Plaintiff alleges only generalized facts about the cause of his fall. He does not allege the nature of his injury, the body part or parts affected, the recovery period required, the method of treatment received, the cost of past treatment, or the projected cost of future treatment. The Court cannot, based on the Complaint allegations, determine whether the amount in controversy is satisfied. The description in the Complaint of Plaintiff's injuries and cost of medical treatment is simply too sparse and inexact. See Hawkins v. Cottrell, Inc., 785 F.Supp.2d 1361, 1379 (N.D.Ga. 2011) (holding that plaintiff's description of his injuries in his complaint as "permanent" was insufficient to enable the court to determine that the amount in controversy was satisfied); see also Grant v. Wal-Mart Stores E., LP, 5:14-CV-119, 2014 WL 2930835 at *1 (M.D. Ga. June 27, 2014) (finding that the complaint at issue "generically describe[d] the harm suffered as severe injuries that required extensive medical treatment'... and that it [was] not facially apparent from the complaint that the amount in controversy exceed[ed] $75, 000.").

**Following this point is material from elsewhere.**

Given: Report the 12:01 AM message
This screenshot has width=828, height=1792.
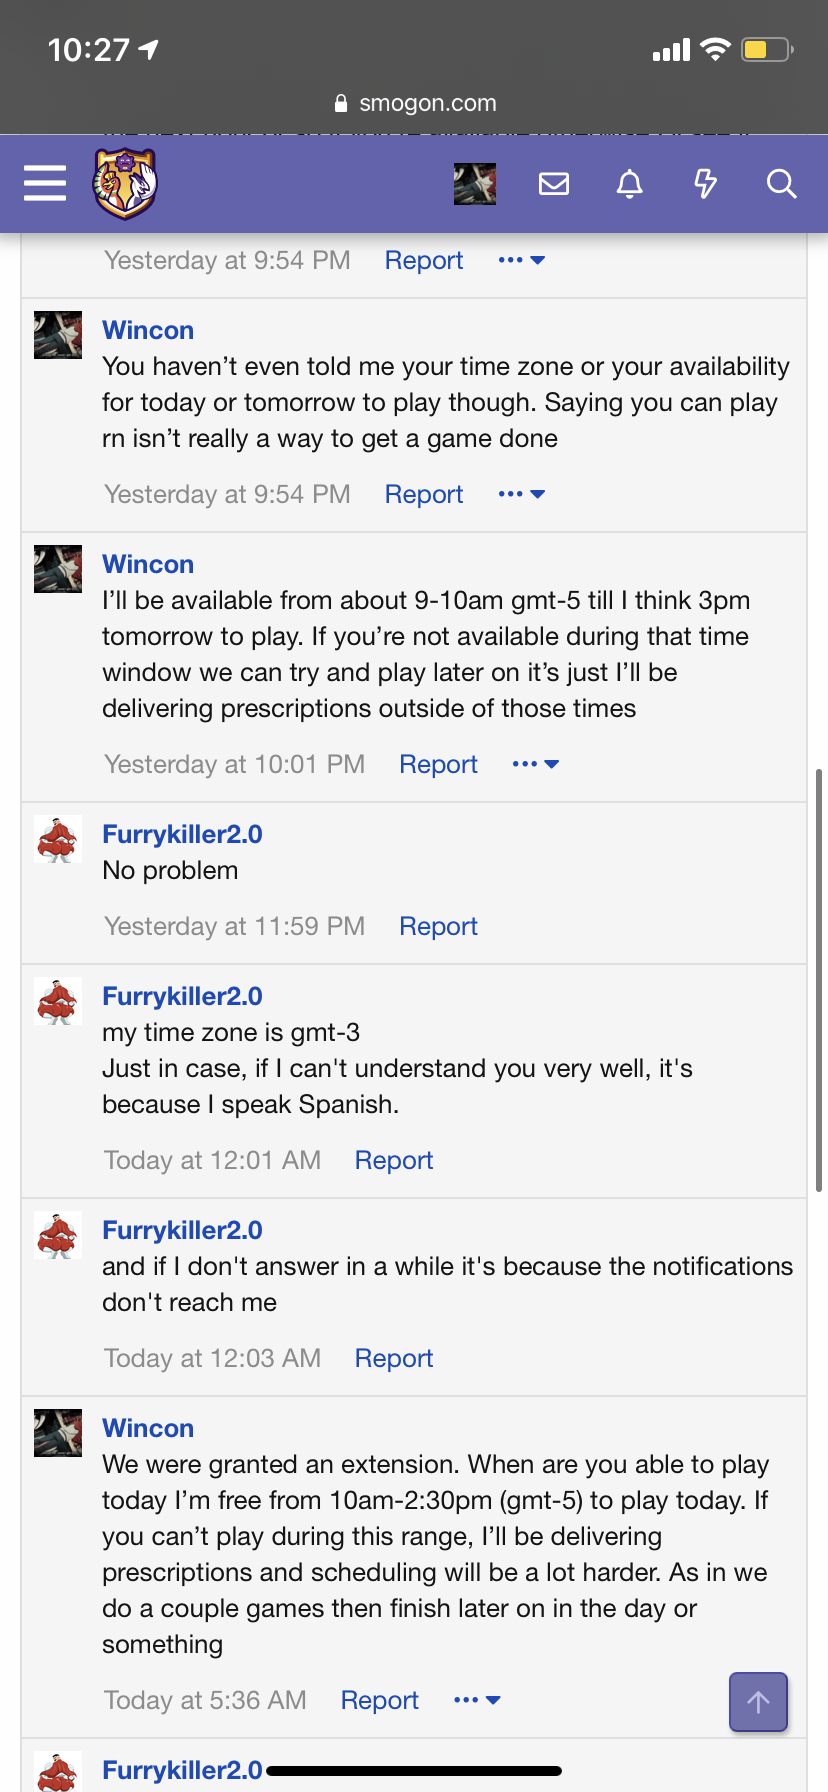Looking at the screenshot, I should 394,1160.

Based on the scant, conclusory assertions of injury and damage, the Court finds the allegations in the Complaint do not prove, by a preponderance of the evidence, that the claims more likely than not exceed the jurisdictional amount. Roe, 613 F.3d at 1061.[7]


For the reasons stated above, the Court lacks diversity jurisdiction under 28 U.S.C. § 1441(a), and this action is thus required to be remanded. Accordingly,

IT IS HEREBY ORDERED that Plaintiff's Motion to Remand [7] is GRANTED. The Clerk is DIRECTED to REMAND this action to the Superior Court of DeKalb County, Georgia.